That raises something of a question for me, as to the degree in which his reputation had preceded him.  In some regards, it reads as though he came to the synagogue as an unknown, and just began talking.  And as a visitor, perhaps this would be the way of things normally, but it seems odd, doesn’t it?  Do we, for example, invite the visitor to our church to come take the pulpit for the morning?  I think not.  And I rather doubt that these synagogues were much different in that regard.  But news travels, and might well travel faster even than Paul and friends had made their way from Philippi.  And certainly, in stirring up charges against them, his opponents demonstrated awareness of his impact elsewhere.  And we hear it somewhat again as Paul speaks of how news of the conversions to Christ in Thessalonica had traveled ahead of him to Corinth.  Isn’t it something, though, that even the opposition, with their push to let folks know who this Paul was were in fact paving the way for the Gospel in spite of themselves.  They wanted to raise warnings, but they could not do so without raising awareness, and awareness leads to curiosity, and curiosity plus a hearing leads to response.  He was being examined, both as he spoke and as he lived, and this examination on their part did nothing but give greater cause to accept that his message was in earnest, and indeed from God.

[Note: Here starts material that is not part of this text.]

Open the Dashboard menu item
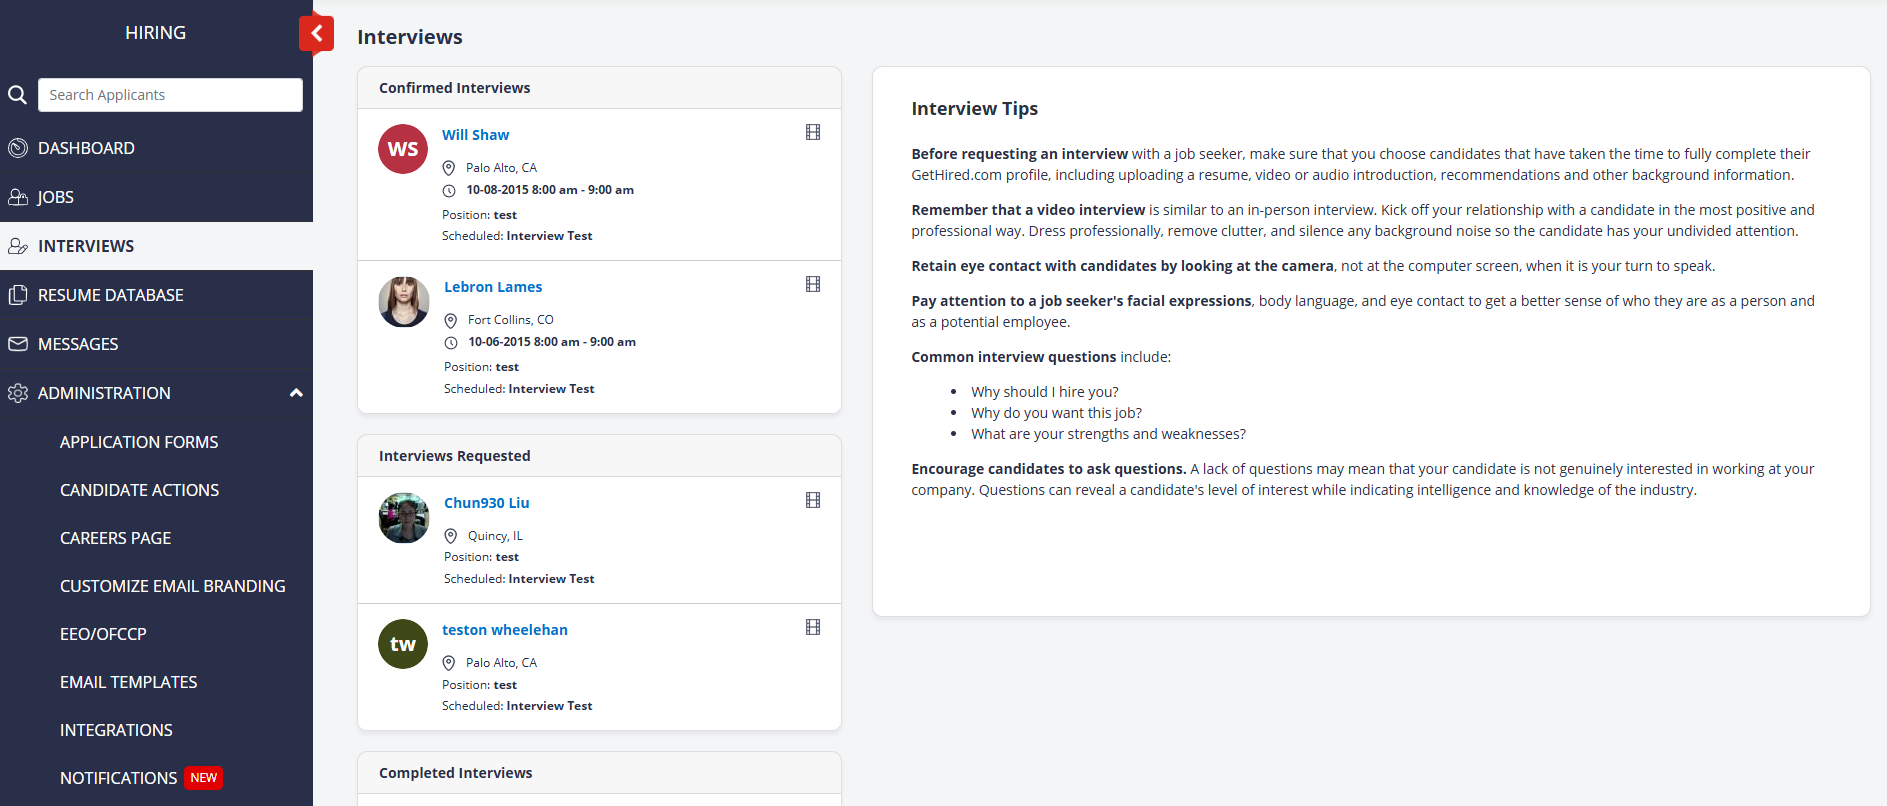 86,148
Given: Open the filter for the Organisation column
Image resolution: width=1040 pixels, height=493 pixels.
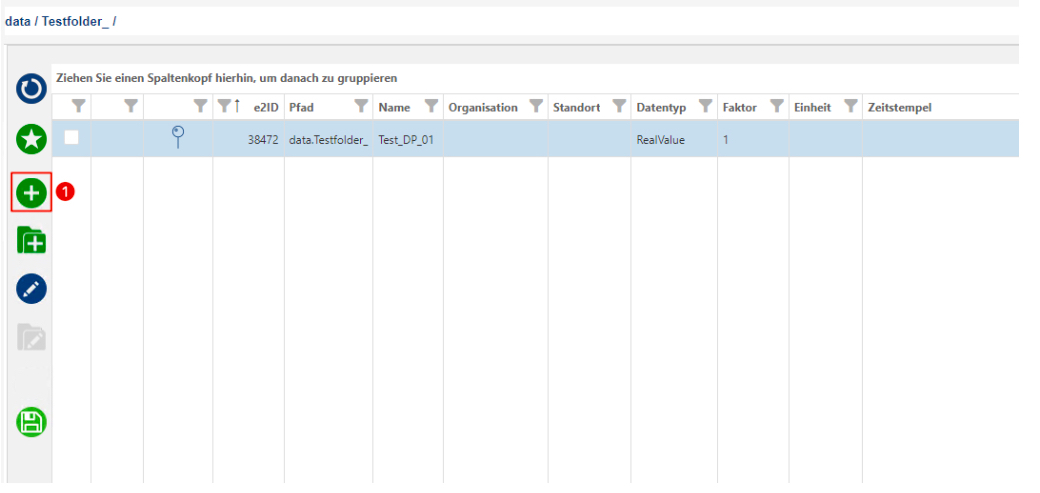Looking at the screenshot, I should tap(536, 107).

If there had been those who sought to dislodge these new converts by casting doubt on Paul’s motives, their experience was sufficient in itself to shut down those efforts.  This is what Paul brings forward as his defense here.  You know.  You saw it proved to you.  You saw it when we were with you.  You saw it in that we sent Timothy when we could not return personally.  You see it now in this letter.  All of it confirms the simple truth:  He counted them dear.  His actions while with them had shown them the depth of care he had for them.  The simple love shown in this letter confirmed that it wasn’t just an act while he was with them, a friendship that lasted only so long as they remained close.  It persisted.

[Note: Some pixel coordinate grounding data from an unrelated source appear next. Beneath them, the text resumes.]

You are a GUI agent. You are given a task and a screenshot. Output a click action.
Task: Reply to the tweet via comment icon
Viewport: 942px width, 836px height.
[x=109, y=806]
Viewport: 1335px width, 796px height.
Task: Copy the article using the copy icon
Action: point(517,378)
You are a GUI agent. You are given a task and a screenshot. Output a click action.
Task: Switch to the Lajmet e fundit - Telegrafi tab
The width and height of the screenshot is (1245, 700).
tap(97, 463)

There is something of a rebuke for me in this, for I know that for my own part, absence does not in fact make the heart grow fonder, but only more forgetful.  Yes, there are those in my past of whom I have fond memories, but not of such a nature as would lead me to ensure that contact remains consistent.  Oh, I might look this one or that one up on occasion, but not with any idea of reconnecting.  More a passing curiosity.  This holds with casual friends and coworkers.  It holds, as well, with those who have been close companions in faith in past years.  In some cases, geographic relocation has rendered close association less likely and less fruitful.  In others, it’s simply been my own need for a clean break.  I am not of that body now.  I am of this one.  But what do I do with Paul’s example?  His example is powerful, and I dare say, it is given us as a model by which to shape our own character.  Follow me as I follow Christ.  That is the powerful testimony of Paul to those amongst whom he ministered in person.  It is also his testimony to us who know him only from a great distance of time and space.

Paul’s demeaner, his actions while with them, and his actions since departing, all confirmed the fact that he held them dear.  He cared.  His caring didn’t stop because he had moved on.  We see that over and over in his letters.  I pray for you constantly.  You are always in my prayers.  I never cease making mention of you to God.  And the letters themselves demonstrate that lasting care and concern.  I’ve not seen you converted and left you to get on as best you may.  God didn’t do that we me.  I won’t do that with you.  It’s interesting, isn’t it?

We have something of a tenet, even a covenanted agreement, that a former pastor will not continue ministering to those of his former church.  They have a new pastor now, a new undershepherd, and to minister to the flock under his charge would be disruptive to that authority and office entrusted to him.  I get it.  Especially where a pastor has been long in service to the body, to continue ministering there when a new pastor is seeking to establish himself with the people of the church can lead to division and discord.  Yet, here is Paul really doing more or less that very thing.  There are differences, to be sure.  He is an Apostle, and as such might be seen as a supervisor of pastors.  But he’s not supervising pastors here.  He’s addressing the church directly.  Further, he had sent Timothy to minister to them, who would be more a direct peer of whoever was pastoring the church after their departure.  And there is no complaint here of meddling.  Indeed, it is seen as highly commendable.  It is something we think of as a defining feature of the man.  He planted, and he cared.  He tended, even if it must be from a distance.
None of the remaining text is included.